Eu estranhei a forma como ele havia dito, e a forma como ele estava me olhando.

- Como assim "muito íntimos"?- Indaguei com medo da resposta.

- Digamos que nós nos encontrávamos na sala de sobreaviso durante os plantões.

Senti meu estômago embrulhar naquele momento.
Que tipo de pessoa eu fui?
Me levantei de lá sem dizer mais nada e sai.

- Regina?- A mesma enfermeira que me recepcionou veio atrás de mim.- E aí, você vai voltar a trabalhar conosco?- Perguntou animada.

- Eu preciso ir!- Falei e sai dali o mais depressa possível. Entrei no carro da minha mãe e dirigi sem rumo.

[...]

- Você não valoriza nosso casamento!- Caio falou alterado.
Eu não o olhava nos olhos, conseguia ver o papel do divórcio em suas mãos

- Caio, é o meu emprego. Eu te apoiei quando você precisou.- Falei sentindo meus olhos arder por conta das lágrimas retidas.

- Eu sei!- Falou suspirando e desviando o olhar de mim.- Por favor, vamos Conversar.- Pediu tentando manter a calma.

- Sabe que eu não posso, eu estou atrasada.- Falei esperando compreensão da parte dele. Mas não foi o que aconteceu.

- Certo Regina. Você sempre está com pressa.- Ele olhou o papel em suas mãos e depois os entregou para mim.- Veja o que é prioridade para você.

Dito isso, ele saiu do meu campo de vista.

***

Ouvi o som de uma buzina muito perto, o que me despertou do meu breve devaneio, me fazendo desviar no último segundo, e indo parar no acostamento.

Percebi que faltavam poucos quilômetros para eu sair da cidade.
Eu não fazia ideia do quanto eu havia dirigido, mas sumir dali e nunca mais voltar não me parecia uma má decisão, não por mim, mas pelas pessoas que me amavam.

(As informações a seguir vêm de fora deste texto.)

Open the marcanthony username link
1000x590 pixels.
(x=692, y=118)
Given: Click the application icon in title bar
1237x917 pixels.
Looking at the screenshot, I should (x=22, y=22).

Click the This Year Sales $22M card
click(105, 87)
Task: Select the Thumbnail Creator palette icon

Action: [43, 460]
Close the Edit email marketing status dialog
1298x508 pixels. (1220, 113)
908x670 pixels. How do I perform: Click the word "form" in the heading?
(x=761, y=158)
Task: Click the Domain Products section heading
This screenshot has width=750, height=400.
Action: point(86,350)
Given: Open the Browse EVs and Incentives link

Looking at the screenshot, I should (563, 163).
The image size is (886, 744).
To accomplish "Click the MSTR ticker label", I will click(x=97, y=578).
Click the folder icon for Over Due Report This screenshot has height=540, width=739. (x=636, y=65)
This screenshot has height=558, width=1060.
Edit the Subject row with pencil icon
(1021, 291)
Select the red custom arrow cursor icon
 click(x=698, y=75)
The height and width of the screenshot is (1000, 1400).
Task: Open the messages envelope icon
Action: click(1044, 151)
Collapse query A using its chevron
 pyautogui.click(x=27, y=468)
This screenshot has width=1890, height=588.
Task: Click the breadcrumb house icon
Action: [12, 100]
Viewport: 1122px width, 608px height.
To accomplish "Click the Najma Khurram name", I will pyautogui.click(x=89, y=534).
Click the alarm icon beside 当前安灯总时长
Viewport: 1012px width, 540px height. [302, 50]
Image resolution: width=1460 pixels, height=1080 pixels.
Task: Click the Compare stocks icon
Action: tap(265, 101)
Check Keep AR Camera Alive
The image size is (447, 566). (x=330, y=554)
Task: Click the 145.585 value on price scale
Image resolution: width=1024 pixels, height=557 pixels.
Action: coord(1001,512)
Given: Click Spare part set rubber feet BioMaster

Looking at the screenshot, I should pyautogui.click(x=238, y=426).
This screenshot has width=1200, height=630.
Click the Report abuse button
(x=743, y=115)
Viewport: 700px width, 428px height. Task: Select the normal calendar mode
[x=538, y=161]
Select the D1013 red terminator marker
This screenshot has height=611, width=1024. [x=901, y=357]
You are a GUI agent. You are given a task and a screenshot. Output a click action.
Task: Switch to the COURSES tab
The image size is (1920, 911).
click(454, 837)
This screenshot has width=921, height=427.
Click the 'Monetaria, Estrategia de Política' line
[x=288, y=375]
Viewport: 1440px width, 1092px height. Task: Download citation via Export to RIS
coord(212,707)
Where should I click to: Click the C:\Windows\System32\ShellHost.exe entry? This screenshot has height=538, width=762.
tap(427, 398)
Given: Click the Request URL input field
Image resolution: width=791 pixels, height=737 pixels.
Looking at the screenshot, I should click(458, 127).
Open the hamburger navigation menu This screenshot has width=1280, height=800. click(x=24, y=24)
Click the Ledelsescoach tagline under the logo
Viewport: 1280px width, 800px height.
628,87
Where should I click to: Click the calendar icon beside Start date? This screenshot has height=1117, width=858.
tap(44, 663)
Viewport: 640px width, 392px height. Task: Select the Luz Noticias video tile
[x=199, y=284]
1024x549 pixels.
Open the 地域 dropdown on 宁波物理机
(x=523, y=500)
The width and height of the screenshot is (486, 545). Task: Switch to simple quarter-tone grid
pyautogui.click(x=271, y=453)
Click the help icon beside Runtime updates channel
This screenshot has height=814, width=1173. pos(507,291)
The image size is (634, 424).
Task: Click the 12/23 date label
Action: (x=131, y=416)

Elas não mereciam uma pessoa como eu na vida delas, eu nas as merecia. Comecei a chorar no carro mesmo. 

Talvez descobrir quem eu era seria mais doloroso do que eu podia imaginar.

Descobri que eu era uma mulher que traía o marido, e ainda frequentava a igreja. 
As pessoas achavam que eu era algo, quando eu fazia algo tão baixo quanto a traição. Vivi uma mentira, uma farsa.
E Caio? Ele não merecia. Eu não valorizava meu casamento, minha família... eu não valorizava nada.

Entendo agora porquê eles receavam em me contar meu passado. Ninguém se orgulharia de uma vida assim, eu não me orgulhava. Não entendo porque voltar do coma se eu não merecia a vida que eu tinha. 

Respirei fundo tentando me controlar, olhei no banco do carona minha bolsa. Eu havia colocado uma chave dentro dela mais cedo. A procurei até que a encontrei. 

Dirigi alguns minutos até parar de frente a minha casa, a observei por um momento, decidindo se saía do carro, ou dava partida no mesmo e voltava pra casa da minha mãe.
Optei pela primeira opção, já que eu precisava dar um ruma na minha vida.

Não me apressei para chegar diante da porta, meus passos foram curtos e lentos. Parei diante da porta de cor branca. Mas aí senti medo de  entrar, então dei as costas para ir embora, entretanto parei ali mesmo. Suspirei  fundo e usei a chave para abrir a casa.

Entrei e encontrei Caio na sala olhando umas fotos que estavam dentro de uma caixa, ele me olhou confuso, e nenhum de nós disse uma palavra sequer.